■ **What this task involves**
Extract every text line from the rows below verbatim, leaving out the pictures.

## begin Given data

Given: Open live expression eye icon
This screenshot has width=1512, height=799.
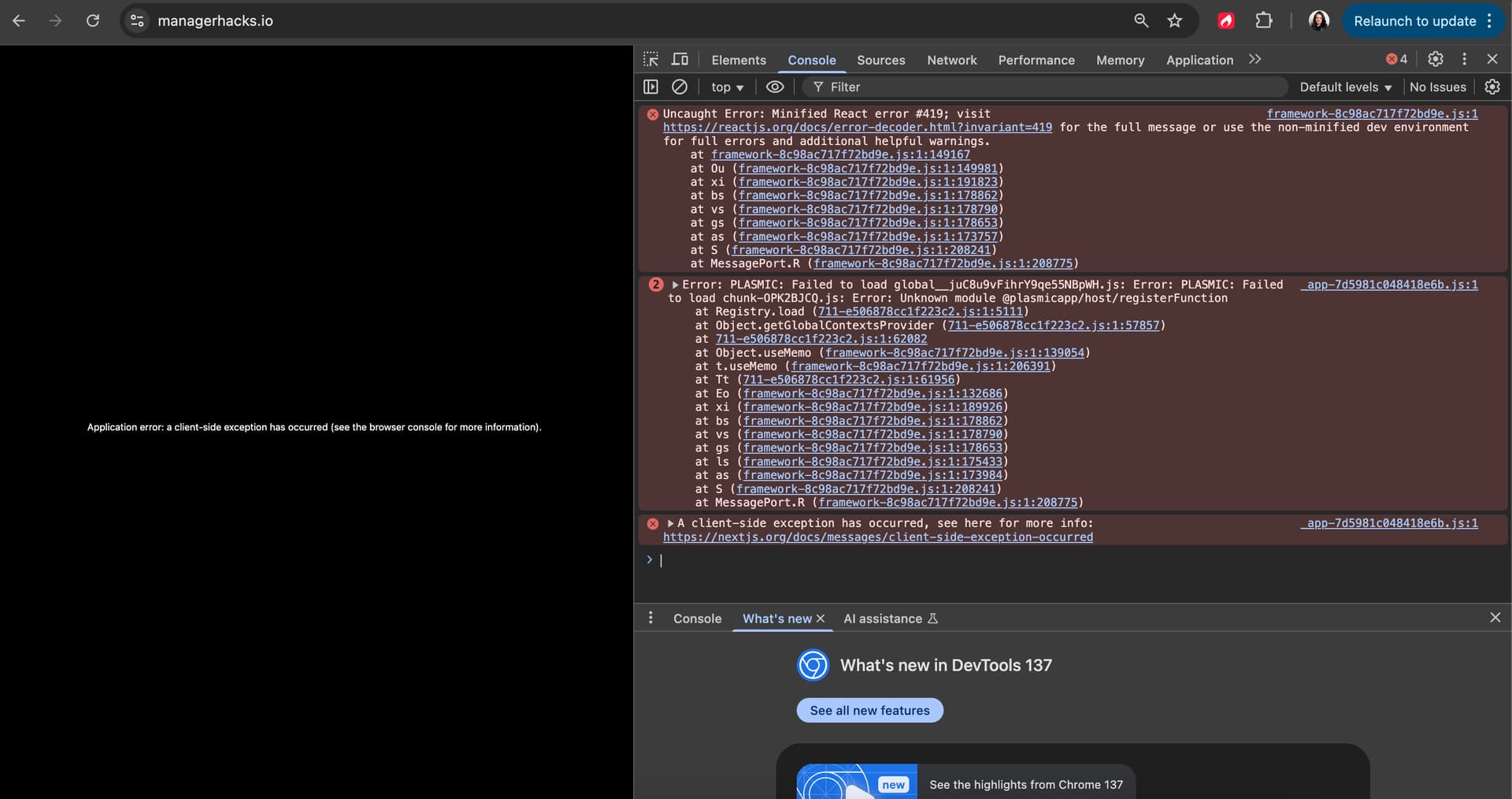Looking at the screenshot, I should [x=775, y=87].
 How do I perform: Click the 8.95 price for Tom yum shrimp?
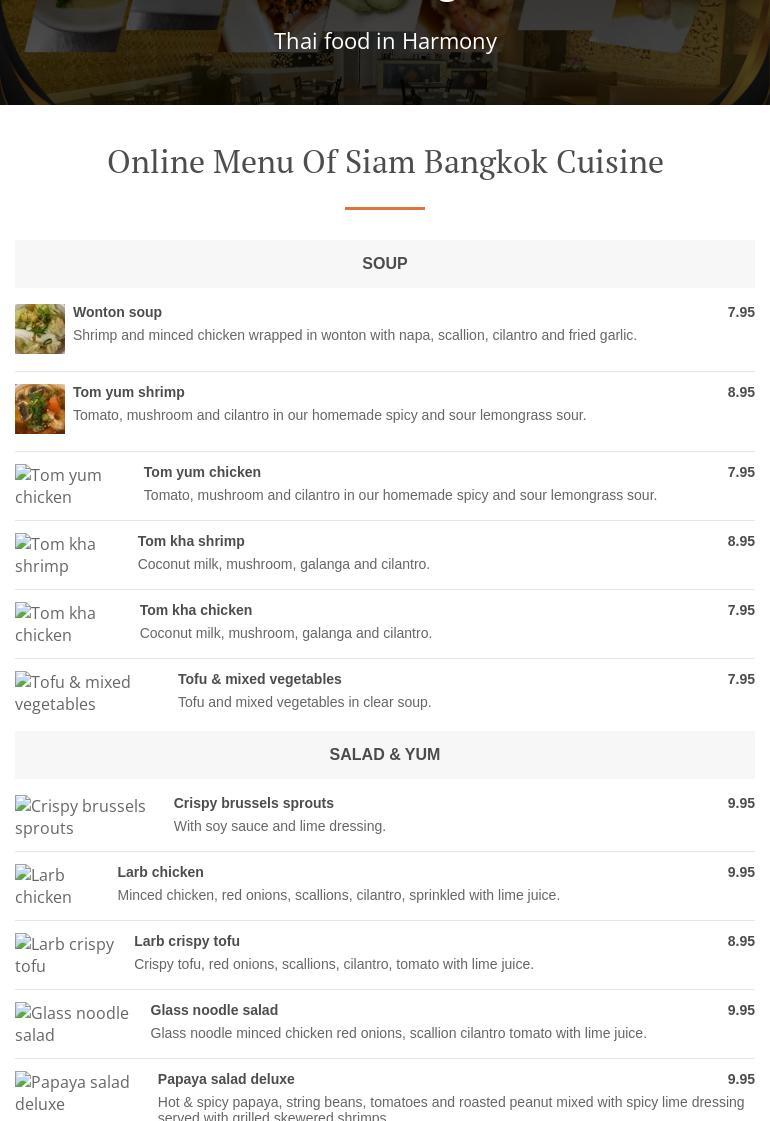(741, 392)
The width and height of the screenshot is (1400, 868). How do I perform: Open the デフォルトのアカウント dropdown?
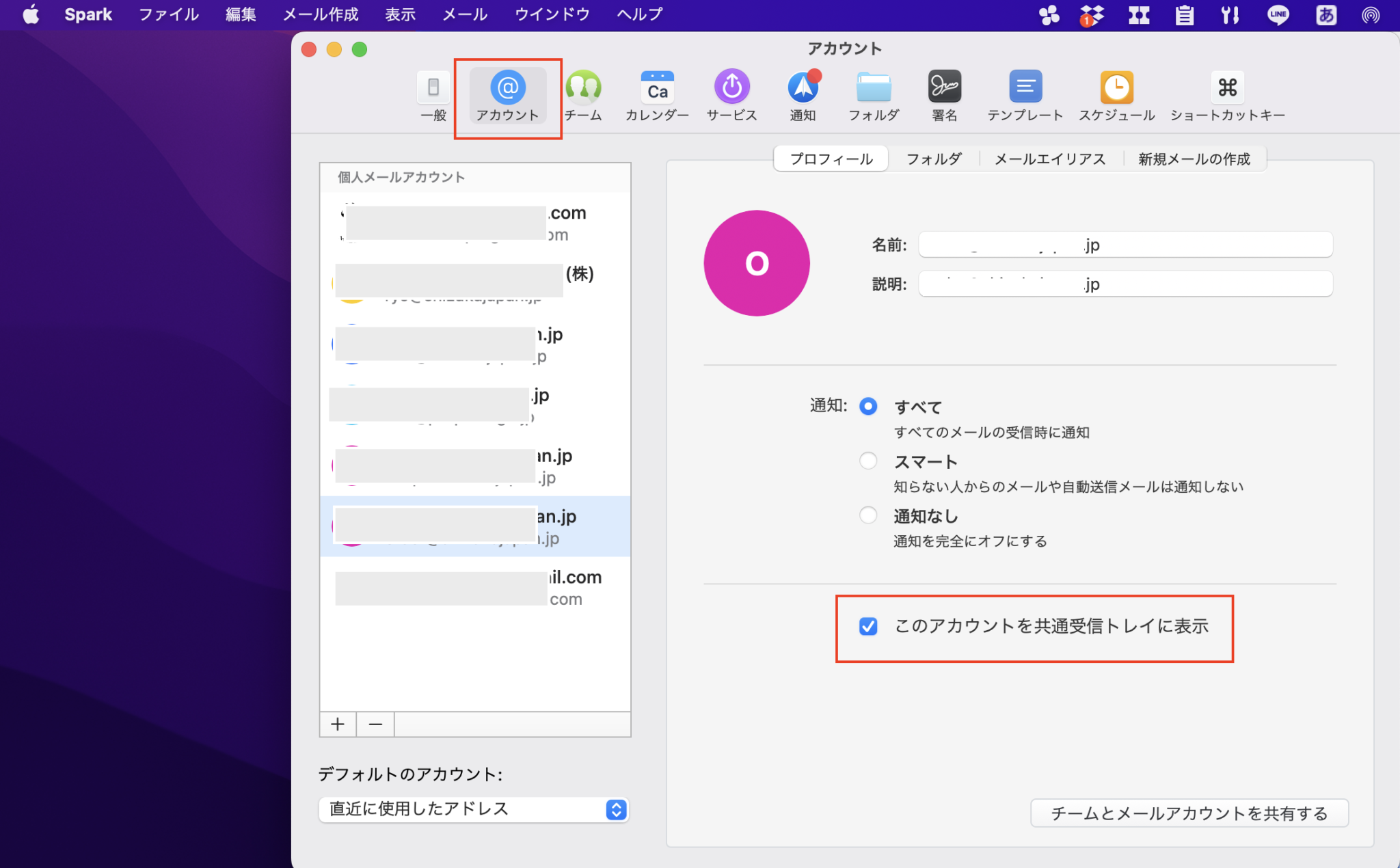pos(473,809)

## end Given data

■ **Written solution**
Given: Open live expression eye icon
This screenshot has width=1512, height=799.
Looking at the screenshot, I should [x=775, y=87].
 How do I perform: Click the 8.95 price for Tom yum shrimp?
(741, 392)
The width and height of the screenshot is (1400, 868). How do I perform: Open the デフォルトのアカウント dropdown?
pos(473,809)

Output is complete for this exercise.